(Data entries)
■ ■ ■

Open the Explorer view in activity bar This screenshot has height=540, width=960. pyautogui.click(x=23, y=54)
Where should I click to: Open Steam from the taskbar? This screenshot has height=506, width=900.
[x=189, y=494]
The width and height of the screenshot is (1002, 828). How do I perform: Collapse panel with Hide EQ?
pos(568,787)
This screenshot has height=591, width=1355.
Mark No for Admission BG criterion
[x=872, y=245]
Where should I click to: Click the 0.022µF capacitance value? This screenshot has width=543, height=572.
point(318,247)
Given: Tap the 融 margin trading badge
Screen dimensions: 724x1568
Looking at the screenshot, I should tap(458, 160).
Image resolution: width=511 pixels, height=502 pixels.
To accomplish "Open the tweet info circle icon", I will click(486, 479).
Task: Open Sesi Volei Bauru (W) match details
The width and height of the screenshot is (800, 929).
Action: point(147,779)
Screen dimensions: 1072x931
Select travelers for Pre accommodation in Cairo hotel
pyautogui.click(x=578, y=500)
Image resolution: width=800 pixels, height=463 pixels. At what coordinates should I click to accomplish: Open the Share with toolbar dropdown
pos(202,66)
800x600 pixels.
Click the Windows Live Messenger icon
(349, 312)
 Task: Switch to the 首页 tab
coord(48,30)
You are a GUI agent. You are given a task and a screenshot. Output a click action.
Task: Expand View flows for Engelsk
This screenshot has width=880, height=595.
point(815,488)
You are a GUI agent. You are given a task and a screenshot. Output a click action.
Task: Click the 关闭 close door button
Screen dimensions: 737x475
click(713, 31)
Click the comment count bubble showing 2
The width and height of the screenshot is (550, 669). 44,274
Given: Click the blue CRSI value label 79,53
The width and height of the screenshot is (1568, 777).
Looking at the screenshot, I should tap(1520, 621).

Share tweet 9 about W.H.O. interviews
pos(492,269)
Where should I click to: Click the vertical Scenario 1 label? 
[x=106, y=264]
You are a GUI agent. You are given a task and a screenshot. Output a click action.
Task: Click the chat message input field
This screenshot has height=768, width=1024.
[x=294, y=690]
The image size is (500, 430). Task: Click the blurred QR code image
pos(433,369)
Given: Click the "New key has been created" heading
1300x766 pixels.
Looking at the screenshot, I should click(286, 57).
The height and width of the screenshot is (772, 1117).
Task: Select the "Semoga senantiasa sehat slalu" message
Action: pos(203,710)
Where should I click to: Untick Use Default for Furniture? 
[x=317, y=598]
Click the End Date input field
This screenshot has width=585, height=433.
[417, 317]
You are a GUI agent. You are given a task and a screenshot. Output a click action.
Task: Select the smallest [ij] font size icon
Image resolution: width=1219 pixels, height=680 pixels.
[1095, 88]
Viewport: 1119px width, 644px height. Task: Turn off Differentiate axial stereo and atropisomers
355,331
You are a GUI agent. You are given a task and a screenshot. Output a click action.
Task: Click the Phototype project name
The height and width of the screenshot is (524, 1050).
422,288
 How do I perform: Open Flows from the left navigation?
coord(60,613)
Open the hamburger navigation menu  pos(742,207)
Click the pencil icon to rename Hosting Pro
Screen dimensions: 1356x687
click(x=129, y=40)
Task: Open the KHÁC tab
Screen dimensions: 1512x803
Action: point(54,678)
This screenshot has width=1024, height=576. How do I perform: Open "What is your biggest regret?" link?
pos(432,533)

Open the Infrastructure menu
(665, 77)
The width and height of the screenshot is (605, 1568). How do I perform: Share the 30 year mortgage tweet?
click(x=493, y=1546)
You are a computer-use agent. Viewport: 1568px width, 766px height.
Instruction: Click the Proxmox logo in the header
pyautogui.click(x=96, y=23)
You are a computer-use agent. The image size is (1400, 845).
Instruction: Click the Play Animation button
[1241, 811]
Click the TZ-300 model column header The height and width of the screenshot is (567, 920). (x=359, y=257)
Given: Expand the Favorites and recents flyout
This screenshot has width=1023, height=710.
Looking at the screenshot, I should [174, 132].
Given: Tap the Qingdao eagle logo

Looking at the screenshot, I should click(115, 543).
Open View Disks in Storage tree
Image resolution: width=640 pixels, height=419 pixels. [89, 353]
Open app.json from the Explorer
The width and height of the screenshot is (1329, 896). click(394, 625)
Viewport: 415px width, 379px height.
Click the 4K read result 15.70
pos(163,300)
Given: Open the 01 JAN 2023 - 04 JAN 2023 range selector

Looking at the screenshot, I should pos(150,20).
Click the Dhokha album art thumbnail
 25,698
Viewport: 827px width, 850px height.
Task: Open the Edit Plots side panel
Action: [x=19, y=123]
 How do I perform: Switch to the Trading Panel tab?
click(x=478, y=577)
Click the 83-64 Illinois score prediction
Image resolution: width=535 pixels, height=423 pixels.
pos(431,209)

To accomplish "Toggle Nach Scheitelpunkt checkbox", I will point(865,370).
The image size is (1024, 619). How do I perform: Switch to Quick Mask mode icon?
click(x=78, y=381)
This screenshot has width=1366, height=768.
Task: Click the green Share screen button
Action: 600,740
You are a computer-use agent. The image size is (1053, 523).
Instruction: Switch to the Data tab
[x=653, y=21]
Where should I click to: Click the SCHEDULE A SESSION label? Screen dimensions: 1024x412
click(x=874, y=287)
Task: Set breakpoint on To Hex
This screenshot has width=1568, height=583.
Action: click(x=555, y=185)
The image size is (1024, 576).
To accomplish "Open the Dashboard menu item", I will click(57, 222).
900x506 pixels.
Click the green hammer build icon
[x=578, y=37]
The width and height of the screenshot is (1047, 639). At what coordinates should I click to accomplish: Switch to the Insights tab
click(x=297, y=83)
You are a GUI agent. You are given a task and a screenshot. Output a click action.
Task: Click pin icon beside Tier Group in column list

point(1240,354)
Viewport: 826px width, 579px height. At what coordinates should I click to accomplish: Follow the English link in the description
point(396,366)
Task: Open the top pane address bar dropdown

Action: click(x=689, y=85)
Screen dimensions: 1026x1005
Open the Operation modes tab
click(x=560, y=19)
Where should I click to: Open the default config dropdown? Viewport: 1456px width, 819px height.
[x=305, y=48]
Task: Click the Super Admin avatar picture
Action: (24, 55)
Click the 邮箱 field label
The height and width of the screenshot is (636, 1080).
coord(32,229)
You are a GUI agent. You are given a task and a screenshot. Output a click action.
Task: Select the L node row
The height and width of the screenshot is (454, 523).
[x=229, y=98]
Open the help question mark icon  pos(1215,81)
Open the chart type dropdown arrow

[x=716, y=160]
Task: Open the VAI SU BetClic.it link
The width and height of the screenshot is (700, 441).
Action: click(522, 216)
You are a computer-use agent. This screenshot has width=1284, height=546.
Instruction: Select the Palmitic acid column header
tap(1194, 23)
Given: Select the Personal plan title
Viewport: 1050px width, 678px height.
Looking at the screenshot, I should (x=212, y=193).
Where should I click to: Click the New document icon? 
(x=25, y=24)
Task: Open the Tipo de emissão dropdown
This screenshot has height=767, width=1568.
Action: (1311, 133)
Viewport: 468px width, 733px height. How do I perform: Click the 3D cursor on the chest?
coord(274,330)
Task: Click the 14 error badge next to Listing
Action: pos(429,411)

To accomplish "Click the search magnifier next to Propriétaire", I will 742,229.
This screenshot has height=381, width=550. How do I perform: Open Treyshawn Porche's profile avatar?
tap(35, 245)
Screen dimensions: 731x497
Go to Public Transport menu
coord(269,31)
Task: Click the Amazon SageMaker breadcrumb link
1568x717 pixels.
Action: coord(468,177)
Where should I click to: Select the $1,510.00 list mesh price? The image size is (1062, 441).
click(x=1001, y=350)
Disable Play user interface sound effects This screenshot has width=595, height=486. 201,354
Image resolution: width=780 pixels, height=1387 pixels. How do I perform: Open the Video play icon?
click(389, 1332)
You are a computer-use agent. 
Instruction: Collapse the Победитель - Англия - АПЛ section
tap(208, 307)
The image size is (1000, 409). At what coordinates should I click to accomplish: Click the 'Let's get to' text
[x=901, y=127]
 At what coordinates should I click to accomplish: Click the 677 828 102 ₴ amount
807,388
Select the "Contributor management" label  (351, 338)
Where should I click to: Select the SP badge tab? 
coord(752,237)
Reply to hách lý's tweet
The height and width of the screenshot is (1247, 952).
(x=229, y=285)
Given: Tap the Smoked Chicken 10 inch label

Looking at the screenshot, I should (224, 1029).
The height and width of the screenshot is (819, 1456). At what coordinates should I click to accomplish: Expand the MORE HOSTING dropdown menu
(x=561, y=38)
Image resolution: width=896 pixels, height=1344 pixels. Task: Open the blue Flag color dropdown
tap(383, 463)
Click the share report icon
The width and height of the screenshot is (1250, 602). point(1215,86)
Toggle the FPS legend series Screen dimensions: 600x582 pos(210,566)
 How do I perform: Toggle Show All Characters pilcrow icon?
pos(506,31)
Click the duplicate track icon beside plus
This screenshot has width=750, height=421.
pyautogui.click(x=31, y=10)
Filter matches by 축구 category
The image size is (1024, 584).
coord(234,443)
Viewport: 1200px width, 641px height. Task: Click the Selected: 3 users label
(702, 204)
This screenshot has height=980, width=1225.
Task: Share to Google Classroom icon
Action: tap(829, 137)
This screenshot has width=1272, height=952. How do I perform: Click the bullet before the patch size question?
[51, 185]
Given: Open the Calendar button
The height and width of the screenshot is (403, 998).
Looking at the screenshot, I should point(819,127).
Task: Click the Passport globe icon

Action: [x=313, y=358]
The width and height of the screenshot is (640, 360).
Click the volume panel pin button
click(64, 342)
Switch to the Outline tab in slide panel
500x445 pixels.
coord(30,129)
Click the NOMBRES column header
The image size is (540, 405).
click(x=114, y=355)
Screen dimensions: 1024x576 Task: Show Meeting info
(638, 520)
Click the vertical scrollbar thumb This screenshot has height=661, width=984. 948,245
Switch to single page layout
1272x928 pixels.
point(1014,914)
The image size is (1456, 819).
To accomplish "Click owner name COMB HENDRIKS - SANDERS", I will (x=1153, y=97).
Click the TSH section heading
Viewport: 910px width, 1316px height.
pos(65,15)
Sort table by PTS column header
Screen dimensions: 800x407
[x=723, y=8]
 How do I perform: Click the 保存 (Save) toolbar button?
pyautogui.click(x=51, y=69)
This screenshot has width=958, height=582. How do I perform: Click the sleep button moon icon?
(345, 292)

■ ■ ■

HOW TO COMPLETE THIS TASK ▸ From the data above, copy each line that has the string "computer".

ANSWER TO THE PROBLEM ▸
You are a computer-use agent. Viewport: 1568px width, 766px height.
You are a computer-use agent. The image size is (1400, 845).
You are a computer-use agent. The image size is (1053, 523).
You are a computer-use agent. This screenshot has width=1284, height=546.
You are a computer-use agent. 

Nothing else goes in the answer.